Successful royal visit avoids all mention of the Black and Tans

Posted By: March 07, 2020



Patrick Murphy. Irish News. Belfast. Saturday,  March 7,  2020 
 
As the fairy dust from this week’s royal tour remains glistening on the Irish landscape (yes, I’m making this up) apparently Anglo-Irish relations are at an all-time high.

I’m not sure what that means, but it appears to be the thing to say after we have been visited by representatives of a medieval system of monarchy, which believes that the head of state should be born into the position rather than democratically elected.

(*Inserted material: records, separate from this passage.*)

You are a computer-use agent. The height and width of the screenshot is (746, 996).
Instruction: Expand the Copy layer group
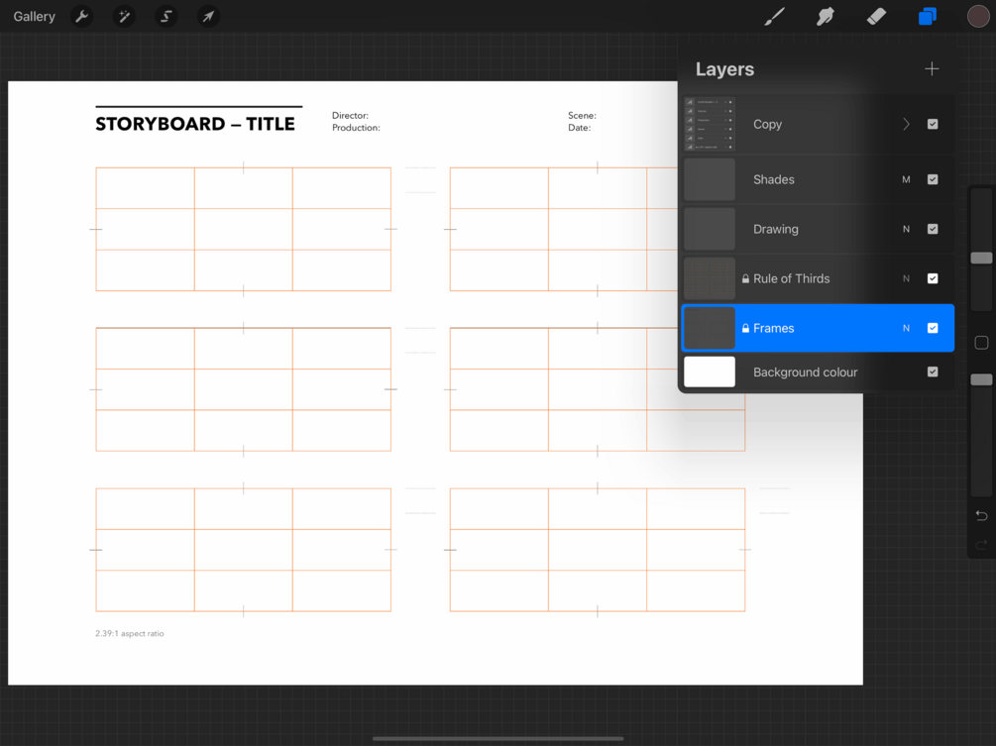(x=907, y=125)
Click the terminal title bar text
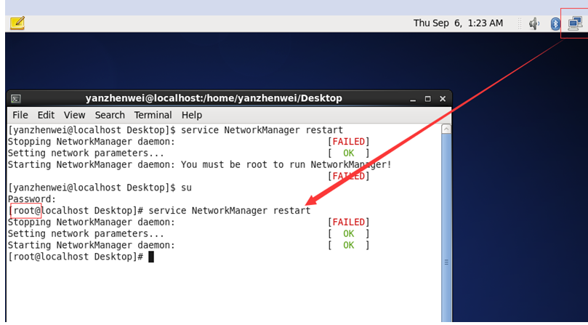 click(214, 98)
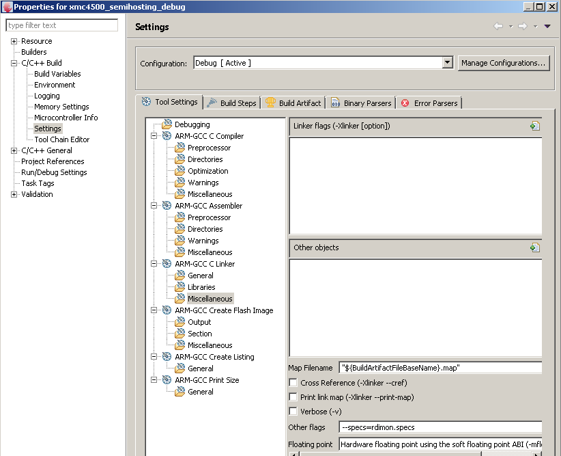Open the view menu triangle at top right
Screen dimensions: 561x456
pos(547,26)
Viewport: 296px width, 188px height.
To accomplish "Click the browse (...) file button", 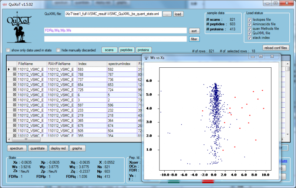I will (167, 14).
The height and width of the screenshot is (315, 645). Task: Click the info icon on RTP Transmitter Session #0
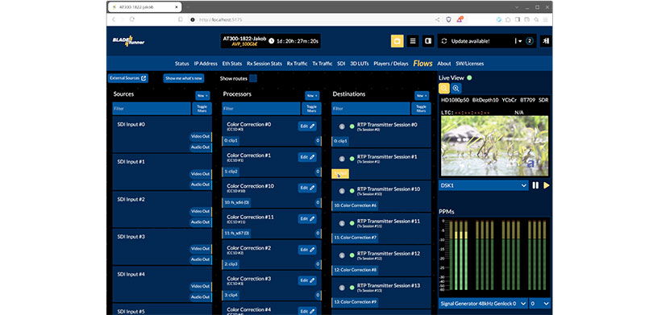[342, 126]
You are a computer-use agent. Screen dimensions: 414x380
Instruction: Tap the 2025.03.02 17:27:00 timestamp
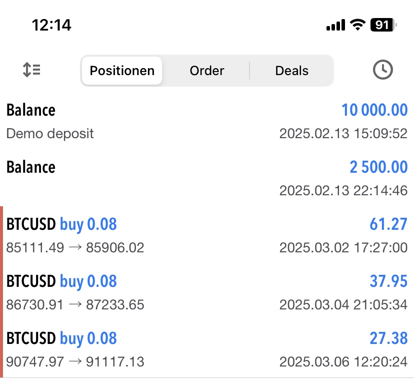pyautogui.click(x=343, y=247)
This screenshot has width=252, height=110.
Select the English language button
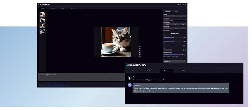[x=169, y=16]
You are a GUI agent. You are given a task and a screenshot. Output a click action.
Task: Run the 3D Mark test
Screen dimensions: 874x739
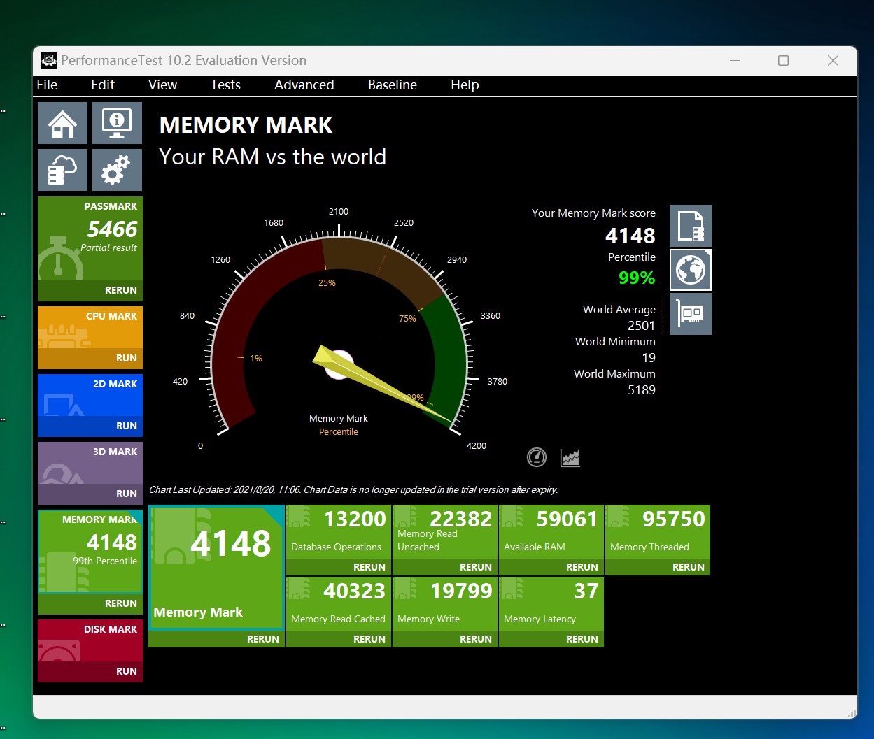(126, 494)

Of course, British royalty has been coming here since Henry II first invaded Ireland in 1171.[However, 1169  is the date traditionally given for England’s first land-grab in Ireland—when Anglo-Norman mercenaries invaded before the arrival of Henry II. They conquered a large part of eastern Ireland]. But as we bask in the warm afterglow of this latest jaunt, perhaps it is time for Ireland and Britain to put the past to rest.

The royals laid a wreath for Ireland’s dead in the Garden of Remembrance, so maybe we should re-visit Leo Varadkar’s suggestion to commemorate those who fought on the British side during Ireland’s War for Independence.

Unfortunately, Leo’s knowledge of history appears sketchy: his commemoration would apply only to the RIC (which evicted over 250,000 starving tenants and their families between 1845 and 1854) and the Dublin Metropolitan Police (which beat striking workers off the streets in 1914). He does not appear to appreciate that the RIC controlled two other forces: the Auxiliaries and the Black and Tans.

The Auxiliaries were a 2000-strong, paramilitary, intelligence branch of the RIC, created by Winston Churchill. They were mainly former British Army officers (a sort of thinking man’s Black and Tans).

They specialized in torture (including Kevin Barry and Ernie O’Malley) and murder (Bloody Sunday at Croke Park and Peadar Clancy and Dick McKee in custody). So Leo’s proposed ceremony could involve members of the Irish Army from McKee Barracks, commemorating those who murdered the man after whom their barracks is named.

(Some Auxiliaries were Irish, including Gerard Tynan O’Mahony who later became manager of the Irish Times. His aunt was novelist and poet, Kathleen Tynan, an associate of WB Yeats and his youngest son became the comedian, Dave Allen.)

Yeats referred to the Black and Tans in his poem, Reprisals, as “Half-drunk or whole-mad soldiery”. Over 8,000 were recruited by posters stating, “If you are an ex-serviceman you can join the RIC.” Most were unskilled or semi-skilled and an estimated 20 percent were Irish. (When they raided my grandfather’s shop in 1921, for example, they were led by a man from a neighboring village.)

British General, Frank Crozier, (who guarded Kevin Barry before his execution) said the Auxiliaries and the Tans had been “used to murder, rob, loot and burn up the innocent because they could not catch the few guilty.” He left the army in protest at their actions.

Then there was the Ulster Special Constabulary, established in 1920 by James Craig, a junior British minister and later the north’s prime minister. The USC was formed with UVF help because many unionists did not trust the largely Catholic RIC. As the ‘B’ Specials, the force continued as the paramilitary wing of the Unionist Party until the civil rights campaign led to its disbandment in 1970.

The royal visit went well (“Don’t mention the Black and Tans”) even though Leo’s proposed commemoration had earlier received a hostile reaction from nationalists, including Sinn Féin. Of course, for several years, SF lord mayors have laid Remembrance Day wreaths in Belfast to commemorate the British army, which executed the 1916 leaders and fought alongside the RIC, the Auxiliaries and the Tans.

The soldiers and police who inflicted atrocities on the Irish people believed it was right to kill for the British Empire. Thus they deserve to be commemorated—but in England, by the British government.

Indeed, what better way to reciprocate a visit here by a future head of Britain’s armed forces than for some Irish political leaders to attend a commemoration for the British and pro-British heroes who fought and died in Ireland. Irish politicians who believe in laying wreaths could instead travel to England to honor the fallen over there, rather than here—and that, as they say, would bring Anglo-Irish relations to an even higher level.END.